First step to use the API is to request an Authorization Token that my Python app will use. StubHub has some instructions using a REST client, but it’s a little different with Python.

Requesting an Anthorization Token will require us to encrypt our Consumer Key and Consumer Secret. First I enter my StubHub user account and my API info:

import requests
import base64

## Enter user's API key, secret, and Stubhub login
app_token = input('Enter app token: ')
consumer_key = input('Enter consumer key: ')
consumer_secret = input('Enter consumer secret: ')
stubhub_username = input('Enter Stubhub username (email): ')
stubhub_password = input('Enter Stubhub password: ')

Then I concat the key and secret with the colon as per the instructions, and create the basic authorization token by encrpyting it in base64.

combo = consumer_key + ':' + consumer_secret
basic_authorization_token = base64.b64encode(combo.encode('utf-8'))

Now I create a post request with the appropriate headers and use requests to talk to StubHub. I store my response in token_response. And I retrieve 2 fields in particular: The access_token is what I’m after, and my user_GUID will be handy for some API calls.

url = 'https://api.stubhub.com/login'
headers = {
        'Content-Type':'application/x-www-form-urlencoded',
        'Authorization':'Basic '+basic_authorization_token,}
body = {
        'grant_type':'password',
        'username':stubhub_username,
        'password':stubhub_password,
        'scope':'PRODUCTION'}

r = requests.post(url, headers=headers, data=body)
print r
print r.text

token_respoonse = r.json()
access_token = token_respoonse['access_token']
user_GUID = r.headers['X-StubHub-User-GUID']

Step 2 - Searching Inventory of an Event

To find the ticket inventory of an event, we’ll use the InventorySearch API. Of course we’ll need a specific Event ID.

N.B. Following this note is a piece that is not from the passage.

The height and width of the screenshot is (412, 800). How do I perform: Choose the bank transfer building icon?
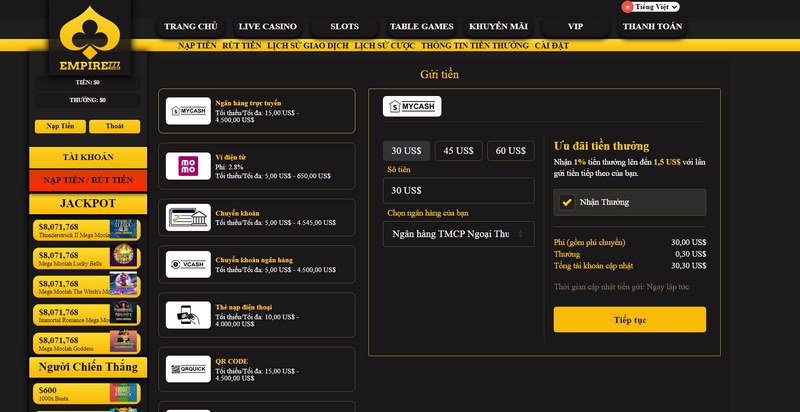187,217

There are 2 ways to get this. Let’s say my app is to track the prices of Hamilton tickets. On the event’s StubHub page, there’s a unique 7 digit in the URL that’s the Event ID. Just copy that number:

eventid

The second way involves using the EventSearchAPI - v2 much like searching for an event on the website. I leave this to the reader to explore.

With the Event ID, now it’s just a matter of making a get request with the proper headers:

inventory_url = 'https://api.stubhub.com/search/inventory/v2'
eventid = '9670859'
data = {'eventid':eventid, 'rows':200}
headers['Authorization'] = 'Bearer ' + access_token
headers['Accept'] = 'application/json'
headers['Accept-Encoding'] = 'application/json'

inventory = requests.get(inventory_url, headers=headers, params=data)

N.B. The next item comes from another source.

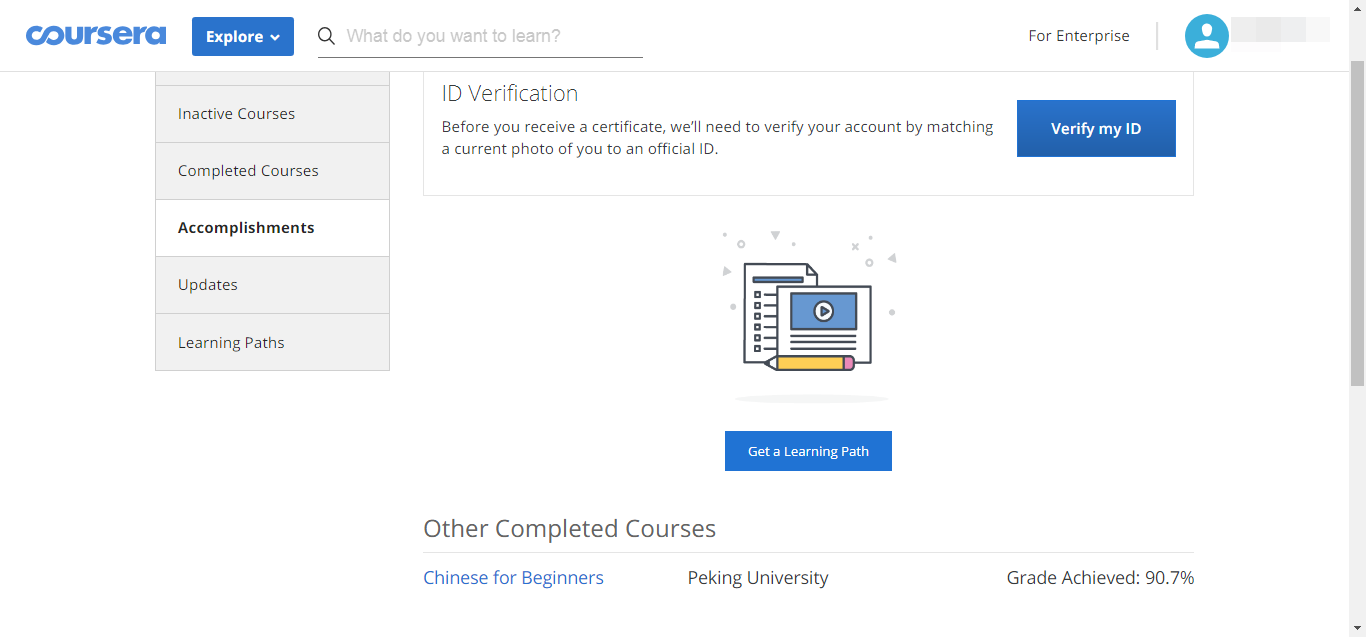Click the user profile avatar icon
Viewport: 1366px width, 637px height.
[1207, 36]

One thing to note, that this API defaults to return 100 rows. If we wany more, I can add rows as a parameter. See the API documentation for more details. inventory is my JSON results. I’ll convert it to a dictionary with

inv = inventory.json()

In particular, I want to see the ticket listing, so I’ll call the listing key:

import pprint
pprint.pprint(inv['listing'])

[{u'currentPrice': {u'amount': 663.3, u'currency': u'USD'},
  u'deliveryMethodList': [2],
  u'deliveryTypeList': [2],
  u'dirtyTicketInd': False,
  u'listingId': 1207961705,
  u'listingPrice': {u'amount': 560.0, u'currency': u'USD'},
  u'quantity': 2,
  u'row': u'G',
  u'seatNumbers': u'9,11',
  u'sectionId': 659009,
  u'sectionName': u'Mezzanine Rear Sides',
  u'sellerOwnInd': 0,
  u'sellerSectionName': u'Mezzanine Rear Sides',
  u'splitOption': u'0',
  u'splitVector': [2],
  u'ticketSplit': u'2',
  u'zoneId': 105098,
  u'zoneName': u'Mezzanine Rear'},
  ...

Now I want to convert the dictionary to a Pandas DataFrame. And since currentPrice column is a nested dictionary with ticket price and currency, I extract just the USD amount as a new column in my dataframe:

import pandas as pd
listing_df = pd.DataFrame(inv['listing'])
listing_df['amount'] = listing_df.apply(
    lambda x: x['currentPrice']['amount'], axis=1)
listing_df.to_csv('tickets_listing.csv', index=False)

Here’s what the CSV file looks like now:

csv

Step 3 - Adding Event and Venue Info

I have the ticket information, but what if I want to know some more details about the venue?

In that case, I use StubHub’s EventSearchAPI to get the details.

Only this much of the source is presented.